Accurate short-term forecasts of infectious disease indicators are critical to health officials and policymakers. For example, during the Covid-19 pandemic, health officials depended on forecasts of cases and deaths to plan and deploy various healthcare measures as well as distribution of limited healthcare resources and supplies. Forecasting models differ in several respects: for examples, some may use explicit or implicit representations of a disease transmission process while others may only use historical data to forecast. Prior work has shown that ensemble forecasting models that combine predictions from many models provide more accurate and robust forecasts than individual models.

In recent work published in the International Journal of Forecasting, Professor JACOB BIEN and his co-authors describe their efforts to evaluate the performance of different ensemble models to forecast cases and deaths as part of the US Covid-19 Forecast Hub, which was used by the CDC and various state health officials. The U.S. Hub created ensemble short-term forecasts of Covid-19 cases and deaths at the state and national level by combining forecasts submitted by a large and variable number of contributing teams using different modeling techniques and data sources. This work provided a probabilistic distribution of the number of cases and deaths rather than simply point predictions since decision-makers need to plan for various scenarios.

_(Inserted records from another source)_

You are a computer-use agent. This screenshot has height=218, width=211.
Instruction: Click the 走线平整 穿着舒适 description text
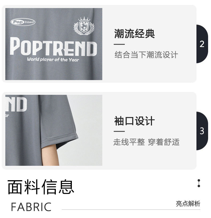146,142
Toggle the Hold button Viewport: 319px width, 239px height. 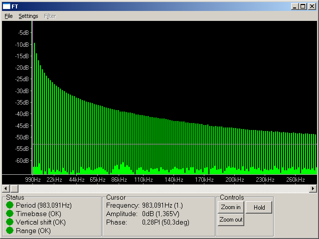(259, 207)
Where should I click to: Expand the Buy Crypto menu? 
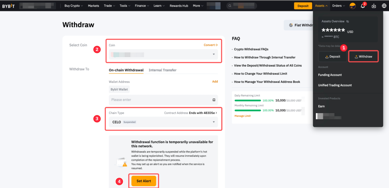tap(74, 6)
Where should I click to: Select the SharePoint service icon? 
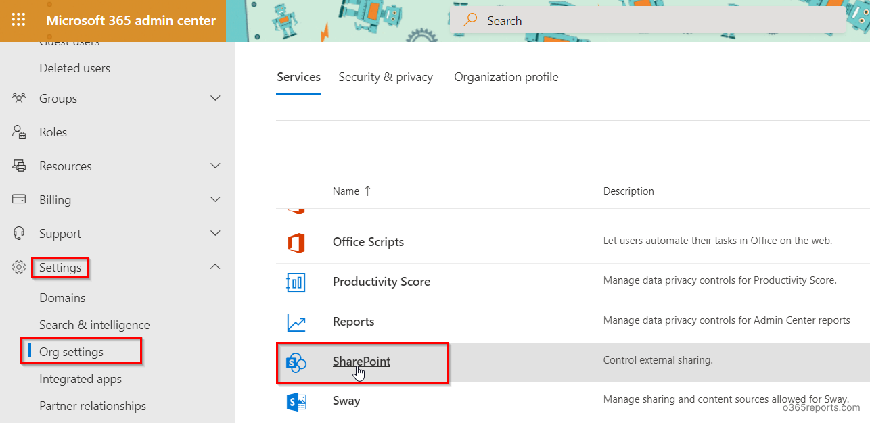tap(296, 362)
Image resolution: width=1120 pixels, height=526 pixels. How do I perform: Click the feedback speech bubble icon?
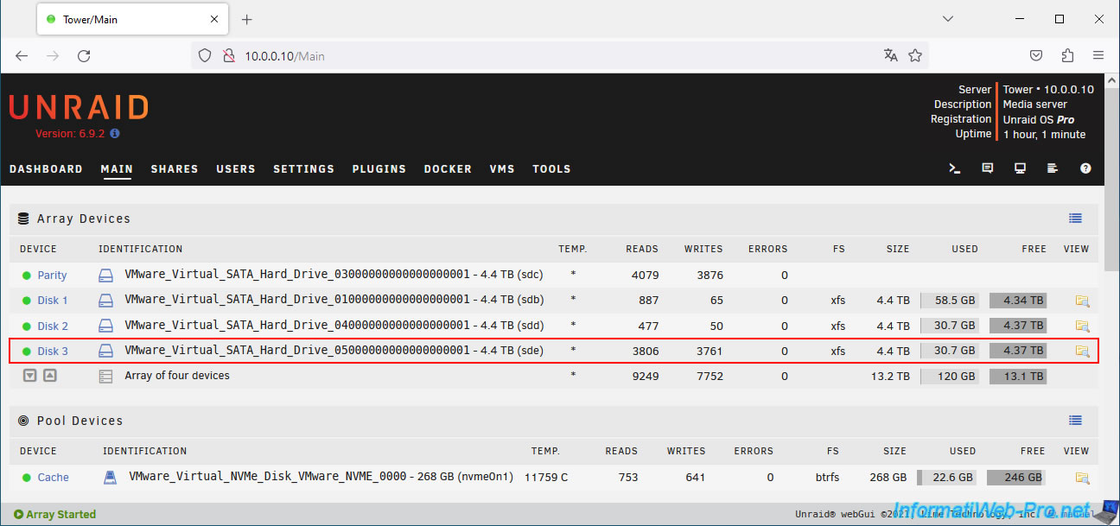click(x=988, y=169)
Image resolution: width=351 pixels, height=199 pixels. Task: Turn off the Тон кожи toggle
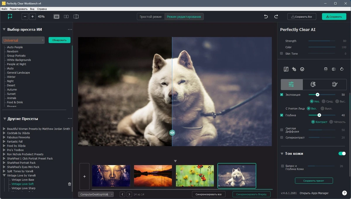click(342, 154)
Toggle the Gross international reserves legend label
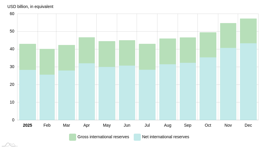The image size is (263, 148). [103, 137]
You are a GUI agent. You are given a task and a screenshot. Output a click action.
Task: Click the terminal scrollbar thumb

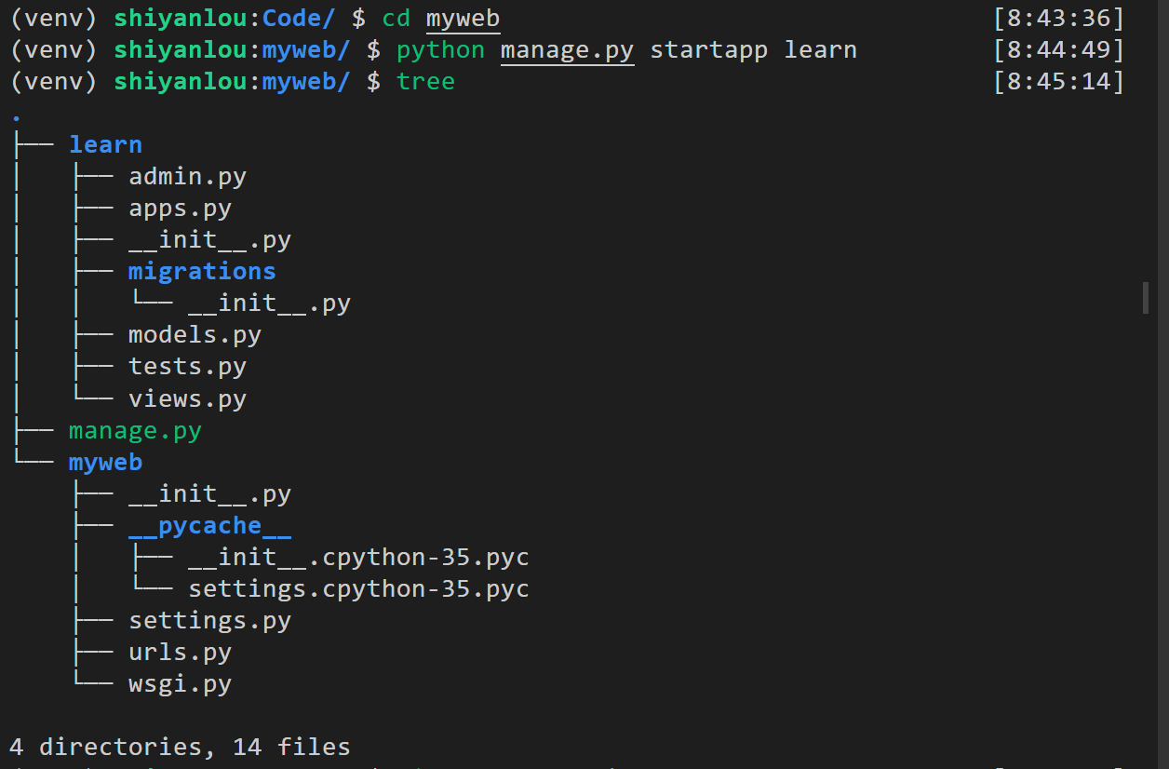click(1146, 298)
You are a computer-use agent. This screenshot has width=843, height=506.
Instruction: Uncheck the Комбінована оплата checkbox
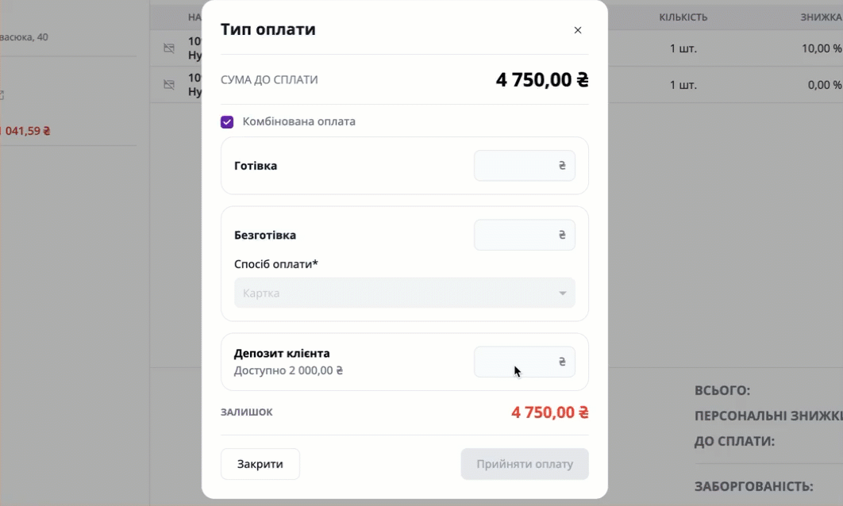click(227, 122)
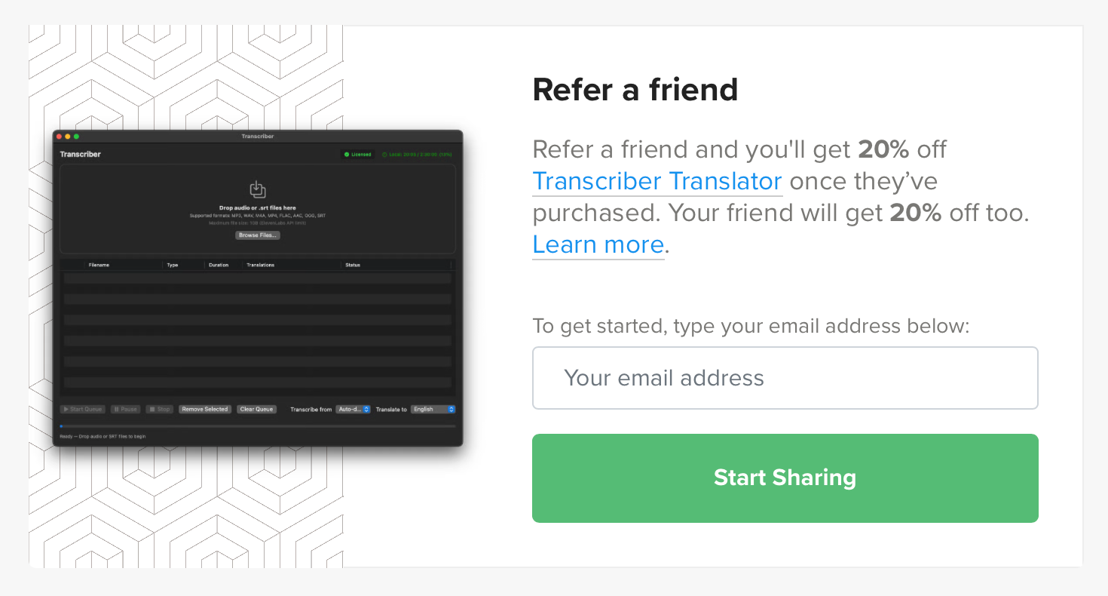
Task: Open the Transcriber Translator link
Action: 657,182
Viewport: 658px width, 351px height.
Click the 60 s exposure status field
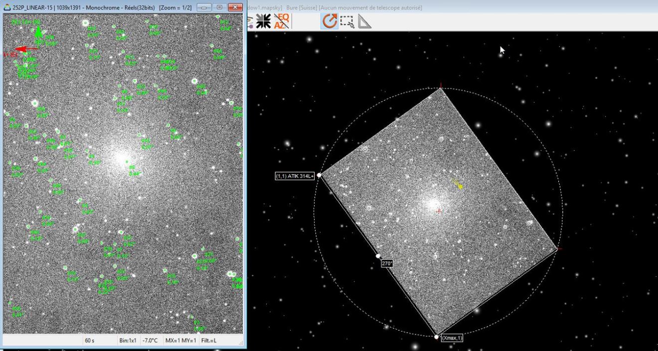point(90,341)
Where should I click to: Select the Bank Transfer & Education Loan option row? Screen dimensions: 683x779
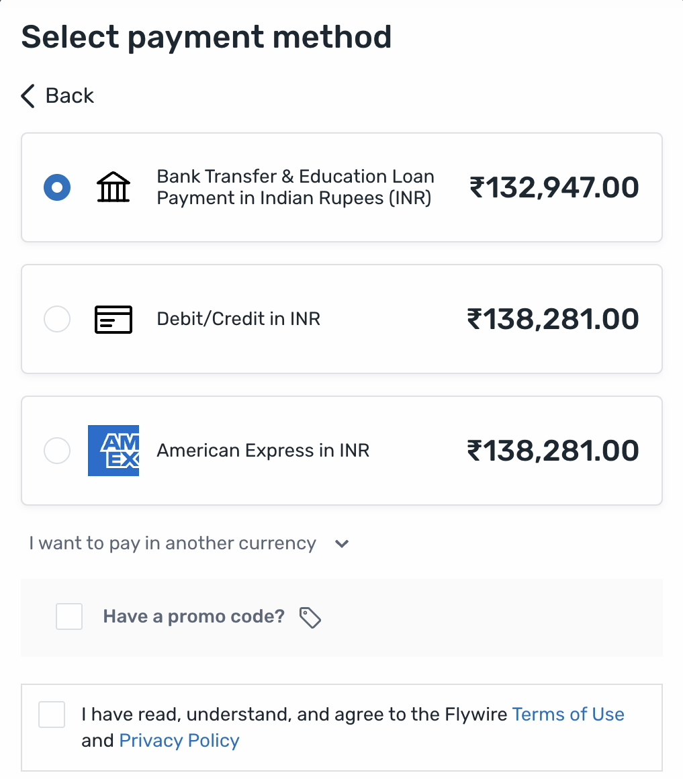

A key finding from the study is that ensemble models based on weighted median values of the individual forecasts consistently perform better than ensemble models based on weighted means. The equal weights refer to the weight given to the individual forecasts. This is because the median based ensemble models are less sensitive to outlier forecasts. Another important finding from the study is that ensemble models that used unequal weights for the individual forecasts or included only certain individual forecasts (called trained ensemble models) outperformed the equally weighted (or untrained ensemble) models. This is the case only if some individual forecasting models show a consistent record of good performance over time and trained ensemble models give those forecasts higher weights and perform very well. If individual forecasting models do not show consistent performance over time, then it is better to resort to the untrained models that are simpler to deploy. The study also found that trained ensemble models had very good success at forecasting deaths in the US during the COVID-19 pandemic but were less successful in predicting cases.

Overall, this study provides valuable guidelines about how to construct ensemble models that will provide accurate and robust forecasts that are of immense value to researchers and decision-makers for predicting the spread of any type of infectious disease.